### [EXERCISE TASKS]
**A.** Answer these from the forum posts on Michigan football's offense:
(i) According to the first post, how many offensive coordinators has Michigan had in the last 7 years?
(ii) On which running back does the first post say Stanford relied?
(iii) According to the second post, which offensive coordinator in 3 years will Shane Morris be playing for?
**B.** Proceed with the forum posts on Michigan football's coordinator changes, continuing from where they stop.

### [SUPPLIED TEXT]
■ ■ ■ ■ ■ ■ ■

February 8th, 2015 at 9:37 PM ^

People need to start looking at the 2008 Stanford team and not the 2009 team. We are going to be more reliant on our running backs jut like Stanford was on Gerhart. Also to compare our QB's to Andrew freaking Luck is just ridiculous, especially when he is in his 3rd year of the same system.

Also every Offensive Coordinator wants to be multiple and Balanced. The problem with Michigan is 4 different Coordinator's in the last 7 years. Each of them with a different style. If Michigan switch from Debord to Nuss, the transition is much easier then Debord to McGee to Borges to Nuss. All of these switches negates all the Muscle Memory players need to execute. This isn't Madden where you can just pick any play and the guys execute it.

By the time this orange bowl is play Stanford has been running this offense about 4 years, and it's a lot easier to make those little adjustments within on offense when everyone knows what they are doing. This is how I'd imagine the play you are creaming your pants went down. Stanford has run to the play side multiple times that game, not to mention the countless other times they ran it in other games. The left tackle either in the huddle, or on the sideline before the series told the offense when they are meeting on the sideline while the d is playing that the backside DE is crashing down hard to the play side and he is having a tough time blocking him. So they tell the running back to read this DE, and if he is crashing cut behind the tackles ass, and if he isn't run the play as it's called. Like Hancock says its execution more so then Harbaugh is this crazy offensive genius.

HANCOCK

February 8th, 2015 at 10:22 PM ^

"Also every Offensive Coordinator wants to be multiple and Balanced."

 

^This is 100% correct. Cannot be stated enough. 

 

Every good Offensive Coorinator wants to be multiple. Everyone wants to be balanced. (With the possible expection of Air Raid guys like Mumme, Leach, Holgorsen, etc...but even those teams strive for balance within their schemes). 

 

The biggest factor that makes or breaks a team is experience, especially when you have a coach who is a good teacher. You can have all the talent in the world, but if your players are in their first season in a particular system, they are gonna struggle while they learn the language, adjustments, etc. It is a process. Like you said, we need to stop looking at Andrew Luck in his third season starting for Stanford. That entire unit was experienced at that point. 

 

I know it seems silly, but (for anyone reading this) think about any time you have done something for 4 years in the same system. This can be school, football, basketball, baseball, whatever. Lets go with school. Maybe your freshman year, you took entry level classes. You had talent in your particular discipline, but your were just beginning your studies. For most of us, it would have been a lot to ask to enroll in 400 level classes as a freshman. But, as the years went by and you gained more experience, you eventually got to the point that you could handle those classes and you succeeded. ....  Now, imagine if you began as a freshman, took all the basic, entry level classes for your major and were just planning to begin the higher level courses when suddenly, you switched majors and had to start over and take the entry level classes for your new major. This would certainly end up taking a few more years than you orginally expected and it would be hard to imagine graduating on your orginal timetable. This is basically what happens when you are a football player and your coaching staff is changed. You are halfway through mastering a particular system and then suddenly everything is changes and you are forced to start all over...and then imagine being someone like Shane Morris. He is going to be playing for his 3rd offensive coordinator in 3 years...basically switching majors after his freshman and sophomore years. It is going to take time for these guys to get used to the new system.

■ ■ ■ ■ ■ ■ ■

### [ROWS]
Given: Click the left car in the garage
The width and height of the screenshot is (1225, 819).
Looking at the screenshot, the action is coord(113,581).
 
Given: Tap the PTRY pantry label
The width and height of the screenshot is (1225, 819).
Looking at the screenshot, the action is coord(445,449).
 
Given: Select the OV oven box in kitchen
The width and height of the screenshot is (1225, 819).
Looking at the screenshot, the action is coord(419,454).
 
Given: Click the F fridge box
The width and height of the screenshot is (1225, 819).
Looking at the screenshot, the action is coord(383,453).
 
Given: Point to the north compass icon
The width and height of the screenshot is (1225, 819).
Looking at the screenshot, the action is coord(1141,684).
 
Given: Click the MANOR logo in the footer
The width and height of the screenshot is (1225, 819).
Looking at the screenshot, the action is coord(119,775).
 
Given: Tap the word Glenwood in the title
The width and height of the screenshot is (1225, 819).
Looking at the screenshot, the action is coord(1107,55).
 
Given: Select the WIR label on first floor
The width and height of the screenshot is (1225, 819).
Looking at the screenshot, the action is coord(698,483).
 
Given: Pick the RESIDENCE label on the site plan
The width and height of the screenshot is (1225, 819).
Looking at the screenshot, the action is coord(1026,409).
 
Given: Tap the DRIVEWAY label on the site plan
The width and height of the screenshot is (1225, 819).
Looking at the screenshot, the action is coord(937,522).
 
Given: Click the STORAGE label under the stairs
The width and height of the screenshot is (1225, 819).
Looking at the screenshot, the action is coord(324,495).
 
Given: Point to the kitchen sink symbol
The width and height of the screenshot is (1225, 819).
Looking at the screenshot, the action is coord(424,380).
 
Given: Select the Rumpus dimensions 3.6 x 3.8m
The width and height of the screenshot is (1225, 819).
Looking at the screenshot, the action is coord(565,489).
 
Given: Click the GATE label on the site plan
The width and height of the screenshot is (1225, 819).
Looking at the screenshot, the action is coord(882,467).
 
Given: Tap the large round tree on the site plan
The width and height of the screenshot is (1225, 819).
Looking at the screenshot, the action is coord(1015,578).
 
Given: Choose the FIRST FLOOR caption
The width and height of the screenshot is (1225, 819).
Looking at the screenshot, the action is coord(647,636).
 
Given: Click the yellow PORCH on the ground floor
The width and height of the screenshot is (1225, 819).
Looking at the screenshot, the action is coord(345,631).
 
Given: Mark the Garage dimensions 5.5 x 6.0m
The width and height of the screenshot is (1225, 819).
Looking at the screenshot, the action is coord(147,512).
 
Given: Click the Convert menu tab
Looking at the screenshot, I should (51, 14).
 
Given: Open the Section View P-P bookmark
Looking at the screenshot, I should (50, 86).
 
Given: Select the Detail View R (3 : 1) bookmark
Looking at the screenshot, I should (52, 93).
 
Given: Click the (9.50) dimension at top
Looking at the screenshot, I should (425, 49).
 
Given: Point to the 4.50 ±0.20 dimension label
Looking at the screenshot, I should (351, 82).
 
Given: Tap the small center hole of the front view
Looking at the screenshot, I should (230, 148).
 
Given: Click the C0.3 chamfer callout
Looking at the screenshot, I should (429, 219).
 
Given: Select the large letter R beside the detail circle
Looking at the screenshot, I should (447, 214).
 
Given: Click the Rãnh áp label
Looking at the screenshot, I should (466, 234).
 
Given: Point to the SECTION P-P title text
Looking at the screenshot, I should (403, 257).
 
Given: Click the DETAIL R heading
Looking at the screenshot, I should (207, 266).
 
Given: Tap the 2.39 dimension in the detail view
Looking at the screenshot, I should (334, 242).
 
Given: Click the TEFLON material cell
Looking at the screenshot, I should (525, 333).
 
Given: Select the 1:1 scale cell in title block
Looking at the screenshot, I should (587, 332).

■ ■ ■ ■ ■ ■ ■

### [RESPONSES IN ORDER]
**A.**
(i) Four.
(ii) Gerhart.
(iii) His third.

**B.**
 

We should have some success this year, but we wont see perfection by any means. It simply will not be a finished.

dragonchild

February 9th, 2015 at 10:00 AM ^

I'm not expecting 2015 Michigan to be anything like 2010 Stanford or even 2009 Stanford.  Not sure where I implied that, looking at Stanford's fourth season and all.  We might go 5-7 again our first season as the O-line makes yet another switch if Drevno ditches all their progress on IZ.  I do think it's OK to be excited about what we might have in 2-3 years, though.

And as for 4 different coordinators in 7 years, you do realize no player is in any program for 7 years, right?  Borges had three himself, and in three years Stanford's offense was already elite.  We chalked it up to experience but OSU's offense has really been beating the death out of that horse lately.

As for your portrayal of the counter. . . um, Stanford flipped the strong side on the counter so it really doesn't matter to the LT what the backside DE was doing on the strongside plays, since that was probably the RT's assignment.  The backside DE in the strongside runs was the playside DE on the counter.  Stanford ran strongside, then ran the counter in the exact same direction.  I even pointed this out.  Although in fairness, I do suppose it would be pretty hard for the LT to block a DE on the opposite side of the line.

tolmichfan

February 9th, 2015 at 11:23 AM ^

First off neither of us know what play was called. For me playing in a system in high school that looks a lot like what Harbaugh runs, this was a 34 ISO. The tailback (3) running an ISO to the 4th hole ( the gap between the RG and RT. I could be wrong on which gap it's supposed to be run. The H back was the lead blocker through the gap. VT played the right side (looking at it from the offensive side) very aggressively and had It stuffed. The DE playing over the left tackle crashed hard into the B gap makeing a seal block really hard on the left tackle. So instead he rides the end down into the pile of humans. In this play the running back has an option to cut it to the backside of the play which he did and the play was very successful.

If this was a called counter you would see either the right guard pulling or the H back going to kick out that DE who crashed or whatever defensive player steps in to that hole. That didn't happen so it leads me to believe this was an ISO that the running back bounced to the backside of the play. Also you pointed out Harbaugh is screaming backside, this would make me believe the playside (or frontside) is to the right of the formation looking at it from the O. Also look at the field position Stanford was on what their 1 yard line and counters are slower developing plays that get eaten in the backfield when teams blitz.

If you don't understand what I mean by 4 coordinators in 7 years, then I should stop arguing with you because its a simple concept that anyone with some football IQ should understand.

CoachBP6

February 8th, 2015 at 11:43 PM ^

Nuss and borges have forgotten more about the game than you will ever know about it. Questioning a division 1 offensive coordinator from your computer is par the course these days. If you knew what it took to be an OC I know you would think differently.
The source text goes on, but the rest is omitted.